Steaks On A Train

So rabbit man says I can go anywhere. Great. I love anywhere. So long as it isn’t Hull.

In between failing to hit any letter on the keyboard before resolutely trying again and again until I eventually damn well get there, I chose to go on a train. Why? Because trains are awesome. Trains move places, sort of like the blue box. That’s enough for me*.

I ordered steak. I like steak. It’s the swiss-army knife of the meat industry; no one can argue when it has so many damn options. That they have it on trains is a complete mystery to me, but what do I know? I’m the passenger. I ask and if it arrives, so be it. I don’t want to find out what happens if it doesn’t arrive. Maybe I get a stern looking-at. Who knows?

Thing is, though. I swear you don’t usually get steaks on a train. Usually a packet of walkers and a sandwich is the most you can aspire to, as a diner of the public-transport variety. You don’t get a damn steak. Something’s up with this.

I look at rabbit man. He looks at me back with an expression that suggests that if I stop calling him bloody rabbit man in print, maybe he’ll lend me a hand in the systematic chaos that is the Womble-thought-process. But I can’t. Not yet, see. I have enough problems hitting the right letter on a keyboard, let alone forgetting to call someone by a well-honed nickname. My mind can’t handle it. Thankfully, I’ve run out of rum. Rabbit man doesn’t know the last of it.

I half expect more aliens, besides the type that wears brown paint and calls it a tan, or the type that gets angry when you laugh at them. Steaks on a train feels normal enough, to be honest.

Maybe this’ll make more sense in the morning…maybe.

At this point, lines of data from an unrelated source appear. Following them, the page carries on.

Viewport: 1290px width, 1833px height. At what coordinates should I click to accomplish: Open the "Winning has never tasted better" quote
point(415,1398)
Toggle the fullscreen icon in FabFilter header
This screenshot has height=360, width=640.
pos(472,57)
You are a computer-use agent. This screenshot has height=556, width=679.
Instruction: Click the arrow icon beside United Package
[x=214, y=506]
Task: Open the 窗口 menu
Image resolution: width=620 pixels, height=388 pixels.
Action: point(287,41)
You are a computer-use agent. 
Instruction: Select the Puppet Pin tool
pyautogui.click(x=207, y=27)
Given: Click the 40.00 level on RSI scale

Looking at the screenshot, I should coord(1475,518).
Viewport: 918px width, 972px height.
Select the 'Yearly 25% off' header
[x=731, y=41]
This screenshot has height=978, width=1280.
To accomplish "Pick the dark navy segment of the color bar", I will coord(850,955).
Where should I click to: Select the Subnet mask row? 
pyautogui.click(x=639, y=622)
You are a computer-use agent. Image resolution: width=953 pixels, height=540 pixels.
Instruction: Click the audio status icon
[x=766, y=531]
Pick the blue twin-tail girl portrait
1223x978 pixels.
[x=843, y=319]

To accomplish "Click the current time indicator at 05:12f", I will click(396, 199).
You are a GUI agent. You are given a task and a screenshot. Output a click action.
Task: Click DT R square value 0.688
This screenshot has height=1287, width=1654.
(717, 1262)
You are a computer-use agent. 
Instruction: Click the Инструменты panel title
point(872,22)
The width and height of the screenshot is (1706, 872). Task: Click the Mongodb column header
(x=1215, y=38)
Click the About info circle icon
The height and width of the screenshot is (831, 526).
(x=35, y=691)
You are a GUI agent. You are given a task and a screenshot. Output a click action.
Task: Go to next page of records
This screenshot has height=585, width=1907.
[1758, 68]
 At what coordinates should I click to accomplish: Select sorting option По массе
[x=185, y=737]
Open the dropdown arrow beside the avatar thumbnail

*As you may have guessed, Womble is in fact drunk at this point. This wasn’t so much an exercise in characterization as a complete and utter waste of cyberspace, but Womble did enjoy doing it nonetheless…this being said on the night of said-debauchery, and not the morning of the accompanying lesson in why you should avoid getting drunk enough to forget why you began drinking in the first place.